> _Work to complete_:
Since the entries below must stay intact, return each one exactly.

[Stored items]
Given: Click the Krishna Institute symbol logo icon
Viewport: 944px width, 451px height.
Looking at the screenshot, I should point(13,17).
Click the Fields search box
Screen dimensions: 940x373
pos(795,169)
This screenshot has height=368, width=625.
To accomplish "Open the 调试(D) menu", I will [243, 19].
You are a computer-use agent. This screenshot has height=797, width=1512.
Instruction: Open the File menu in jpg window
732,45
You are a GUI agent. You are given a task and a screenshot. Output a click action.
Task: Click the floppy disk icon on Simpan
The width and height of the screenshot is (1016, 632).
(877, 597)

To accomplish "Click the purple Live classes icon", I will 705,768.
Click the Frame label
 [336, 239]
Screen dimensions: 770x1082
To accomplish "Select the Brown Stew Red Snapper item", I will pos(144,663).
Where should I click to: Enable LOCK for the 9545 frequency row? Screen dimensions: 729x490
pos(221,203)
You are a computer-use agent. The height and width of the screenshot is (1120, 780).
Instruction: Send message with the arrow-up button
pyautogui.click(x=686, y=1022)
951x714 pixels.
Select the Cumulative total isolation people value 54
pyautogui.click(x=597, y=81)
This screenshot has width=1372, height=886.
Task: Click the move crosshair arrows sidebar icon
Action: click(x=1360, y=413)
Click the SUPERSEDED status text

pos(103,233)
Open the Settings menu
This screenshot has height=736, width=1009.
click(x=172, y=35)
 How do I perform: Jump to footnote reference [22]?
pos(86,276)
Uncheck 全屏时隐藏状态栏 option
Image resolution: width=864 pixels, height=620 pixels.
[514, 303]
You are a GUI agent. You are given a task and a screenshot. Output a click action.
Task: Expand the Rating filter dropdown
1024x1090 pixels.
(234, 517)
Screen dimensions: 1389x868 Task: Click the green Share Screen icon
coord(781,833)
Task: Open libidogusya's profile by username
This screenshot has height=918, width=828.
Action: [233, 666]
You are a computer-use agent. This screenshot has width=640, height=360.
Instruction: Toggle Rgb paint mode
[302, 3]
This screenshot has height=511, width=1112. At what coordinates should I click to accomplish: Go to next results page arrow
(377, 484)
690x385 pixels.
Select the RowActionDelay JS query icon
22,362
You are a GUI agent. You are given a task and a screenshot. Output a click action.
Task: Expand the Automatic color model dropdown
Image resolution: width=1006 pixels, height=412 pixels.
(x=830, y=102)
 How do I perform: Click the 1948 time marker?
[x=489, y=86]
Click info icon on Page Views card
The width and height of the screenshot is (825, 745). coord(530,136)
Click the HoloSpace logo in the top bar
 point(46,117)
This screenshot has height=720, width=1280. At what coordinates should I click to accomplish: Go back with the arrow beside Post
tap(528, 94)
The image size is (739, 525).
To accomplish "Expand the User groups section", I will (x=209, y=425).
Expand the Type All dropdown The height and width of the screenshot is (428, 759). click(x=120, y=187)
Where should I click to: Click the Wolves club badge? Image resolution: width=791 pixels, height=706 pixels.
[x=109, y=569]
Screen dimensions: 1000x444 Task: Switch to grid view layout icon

> _Answer to the problem_:
Given: Click the Krishna Institute symbol logo icon
Viewport: 944px width, 451px height.
Looking at the screenshot, I should point(13,17).
Click the Fields search box
Screen dimensions: 940x373
pos(795,169)
This screenshot has height=368, width=625.
To accomplish "Open the 调试(D) menu", I will [243, 19].
You are a computer-use agent. This screenshot has height=797, width=1512.
Instruction: Open the File menu in jpg window
732,45
You are a GUI agent. You are given a task and a screenshot. Output a click action.
Task: Click the floppy disk icon on Simpan
The width and height of the screenshot is (1016, 632).
(877, 597)

To accomplish "Click the purple Live classes icon", I will 705,768.
Click the Frame label
 [336, 239]
Screen dimensions: 770x1082
To accomplish "Select the Brown Stew Red Snapper item", I will pos(144,663).
Where should I click to: Enable LOCK for the 9545 frequency row? Screen dimensions: 729x490
pos(221,203)
You are a computer-use agent. The height and width of the screenshot is (1120, 780).
Instruction: Send message with the arrow-up button
pyautogui.click(x=686, y=1022)
951x714 pixels.
Select the Cumulative total isolation people value 54
pyautogui.click(x=597, y=81)
This screenshot has width=1372, height=886.
Task: Click the move crosshair arrows sidebar icon
Action: click(x=1360, y=413)
Click the SUPERSEDED status text

pos(103,233)
Open the Settings menu
This screenshot has height=736, width=1009.
click(x=172, y=35)
 How do I perform: Jump to footnote reference [22]?
pos(86,276)
Uncheck 全屏时隐藏状态栏 option
Image resolution: width=864 pixels, height=620 pixels.
[514, 303]
You are a GUI agent. You are given a task and a screenshot. Output a click action.
Task: Expand the Rating filter dropdown
1024x1090 pixels.
(234, 517)
Screen dimensions: 1389x868 Task: Click the green Share Screen icon
coord(781,833)
Task: Open libidogusya's profile by username
This screenshot has height=918, width=828.
Action: [233, 666]
You are a computer-use agent. This screenshot has width=640, height=360.
Instruction: Toggle Rgb paint mode
[302, 3]
This screenshot has height=511, width=1112. At what coordinates should I click to accomplish: Go to next results page arrow
(377, 484)
690x385 pixels.
Select the RowActionDelay JS query icon
22,362
You are a GUI agent. You are given a task and a screenshot. Output a click action.
Task: Expand the Automatic color model dropdown
Image resolution: width=1006 pixels, height=412 pixels.
(x=830, y=102)
 How do I perform: Click the 1948 time marker?
[x=489, y=86]
Click info icon on Page Views card
The width and height of the screenshot is (825, 745). coord(530,136)
Click the HoloSpace logo in the top bar
 point(46,117)
This screenshot has height=720, width=1280. At what coordinates should I click to accomplish: Go back with the arrow beside Post
tap(528, 94)
The image size is (739, 525).
To accomplish "Expand the User groups section", I will (x=209, y=425).
Expand the Type All dropdown The height and width of the screenshot is (428, 759). click(x=120, y=187)
Where should I click to: Click the Wolves club badge? Image resolution: width=791 pixels, height=706 pixels.
[x=109, y=569]
Screen dimensions: 1000x444 Task: Switch to grid view layout icon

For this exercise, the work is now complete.